• [Exercise prompt] Leave out the pictures, and reproduce exactly the lines from the line containing "Task: Add Shipping Method for Dhaka zone" through the final line of the entries.

*** Opening of Extracted entries ***

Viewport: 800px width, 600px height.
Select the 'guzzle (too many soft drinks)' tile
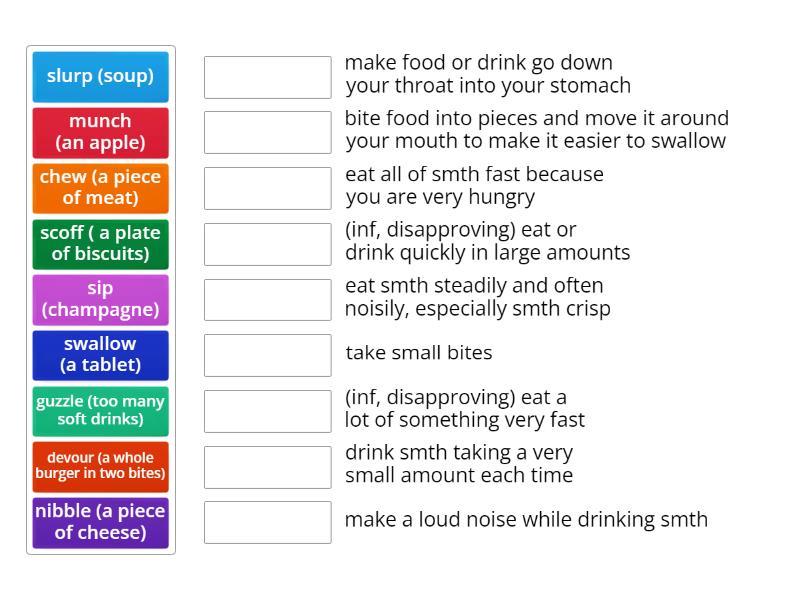pyautogui.click(x=99, y=411)
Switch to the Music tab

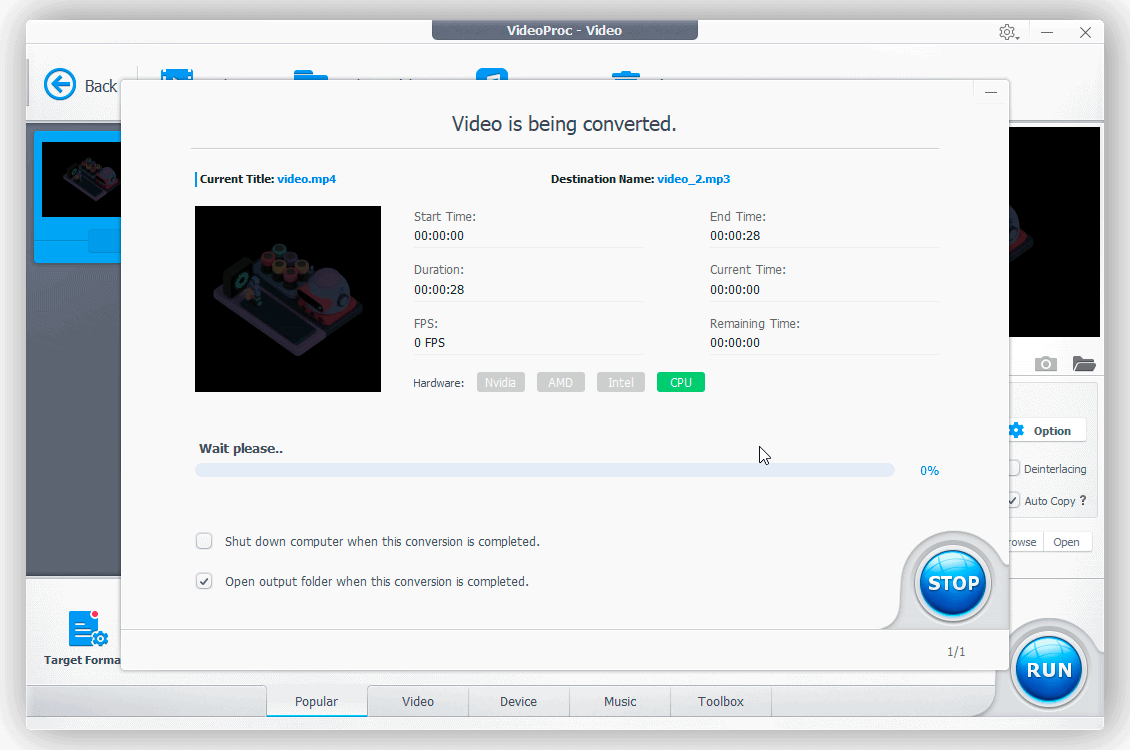[620, 701]
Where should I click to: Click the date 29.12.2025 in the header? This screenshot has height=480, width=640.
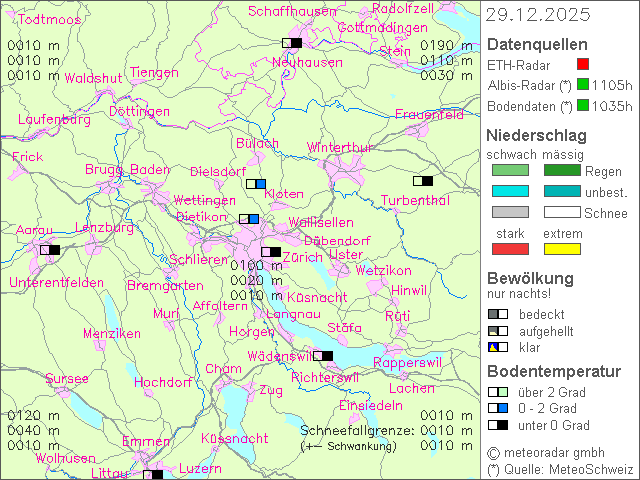[x=538, y=15]
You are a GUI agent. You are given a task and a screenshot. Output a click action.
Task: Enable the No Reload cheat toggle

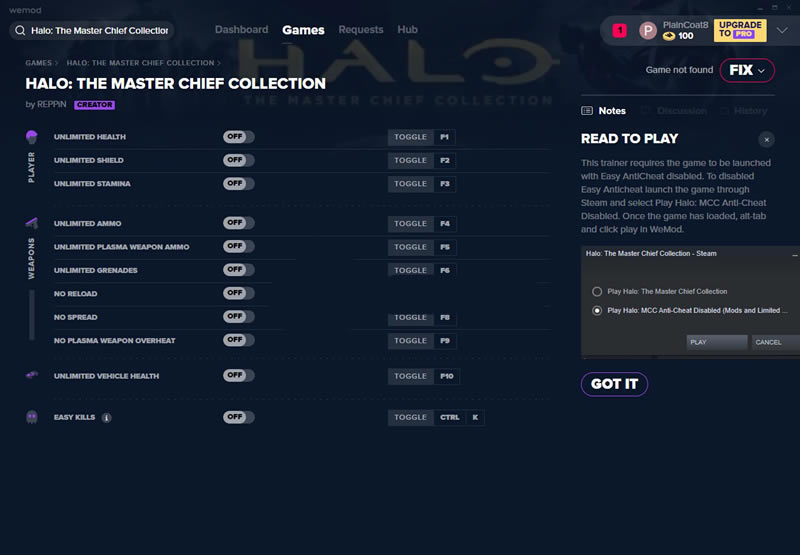click(x=238, y=293)
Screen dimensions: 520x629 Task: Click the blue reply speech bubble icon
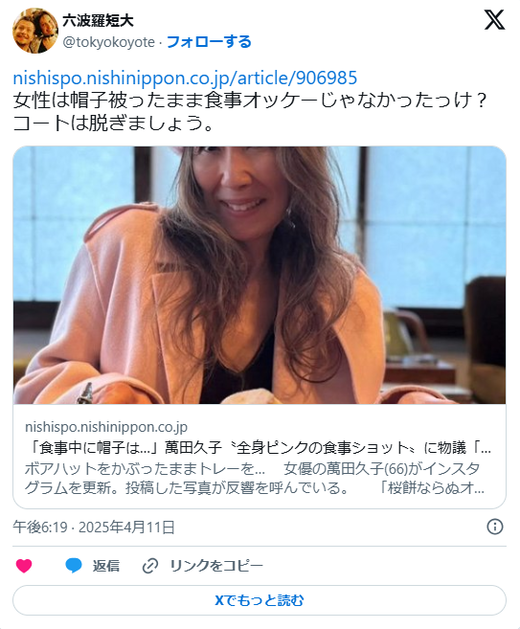click(73, 566)
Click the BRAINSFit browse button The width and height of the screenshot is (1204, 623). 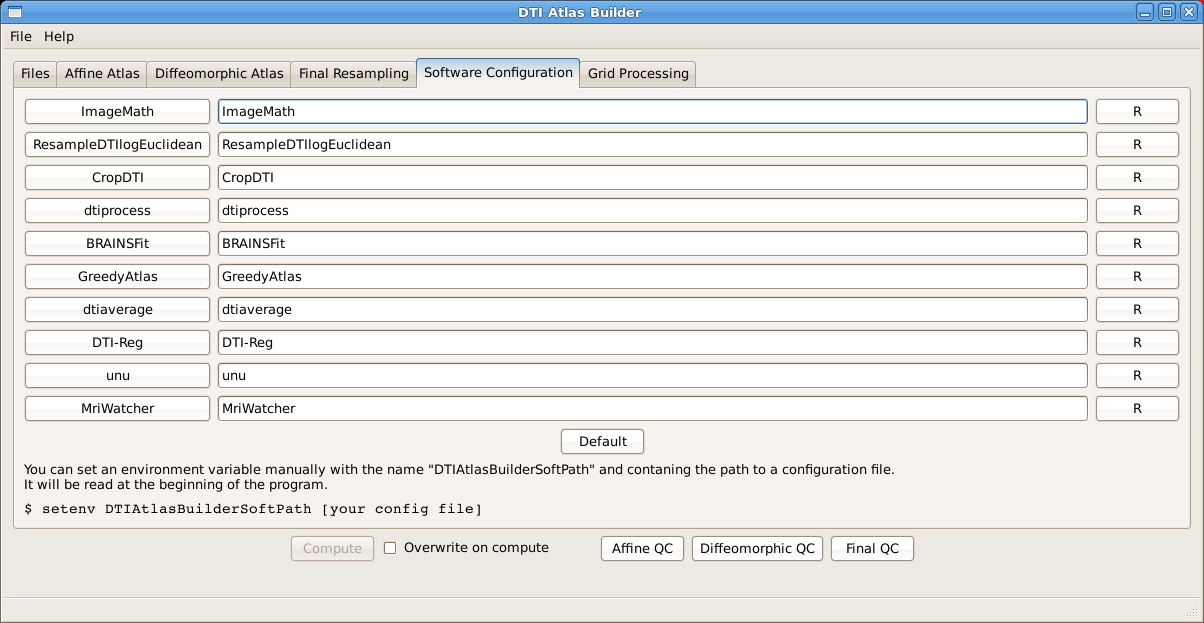point(117,244)
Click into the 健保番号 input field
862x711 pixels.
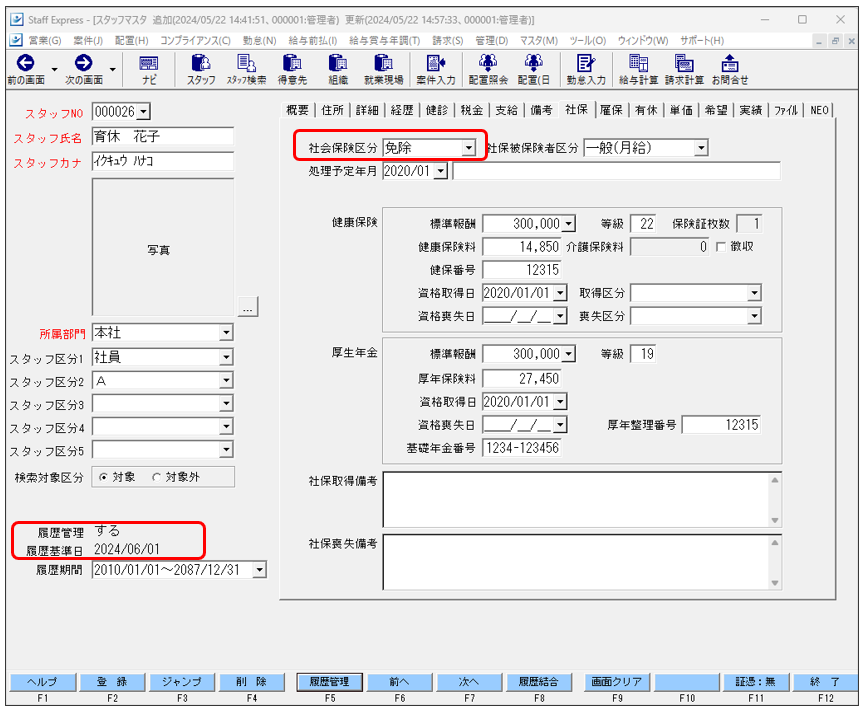tap(521, 270)
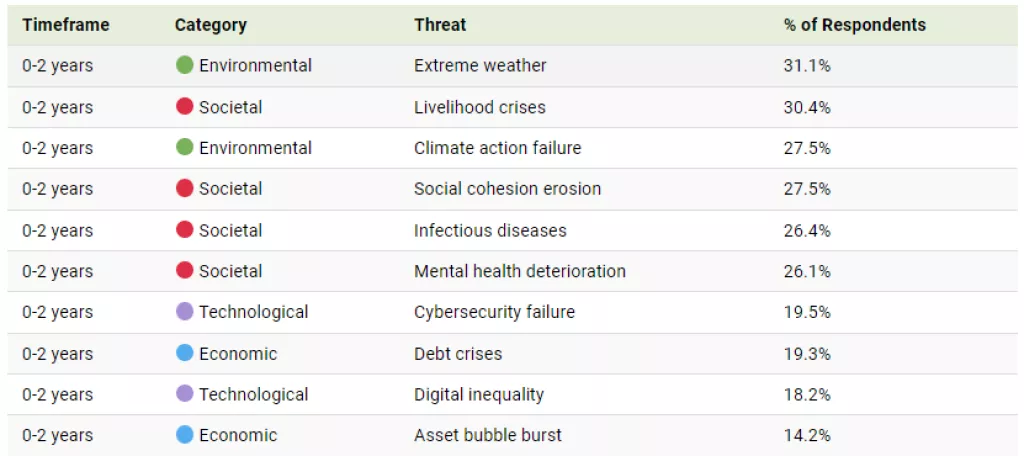Sort by the Category column header

pos(210,25)
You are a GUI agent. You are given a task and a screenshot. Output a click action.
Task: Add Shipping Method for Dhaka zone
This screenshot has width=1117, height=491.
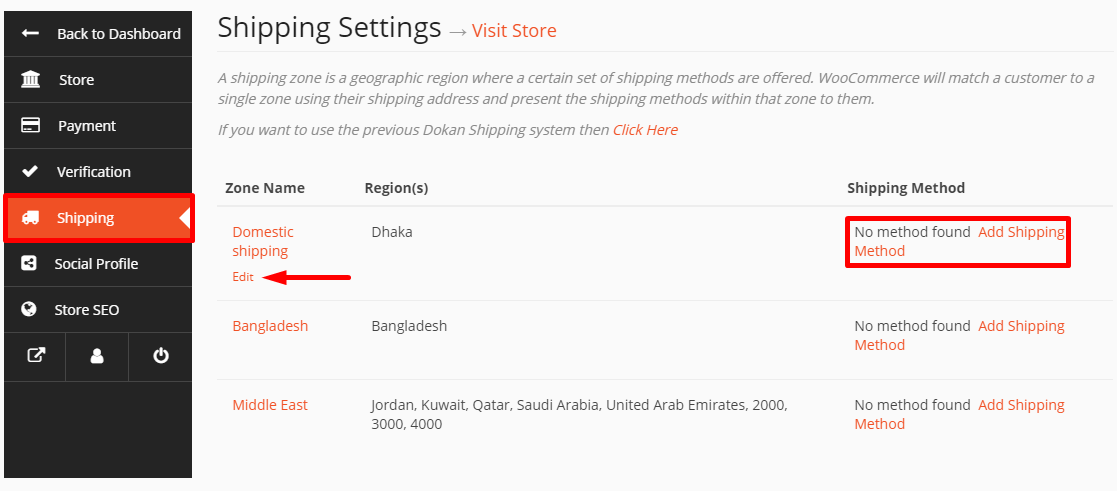(1020, 232)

*** Close of Extracted entries ***

• [Solution below]
Task: Add Shipping Method for Dhaka zone
This screenshot has width=1117, height=491.
(1020, 232)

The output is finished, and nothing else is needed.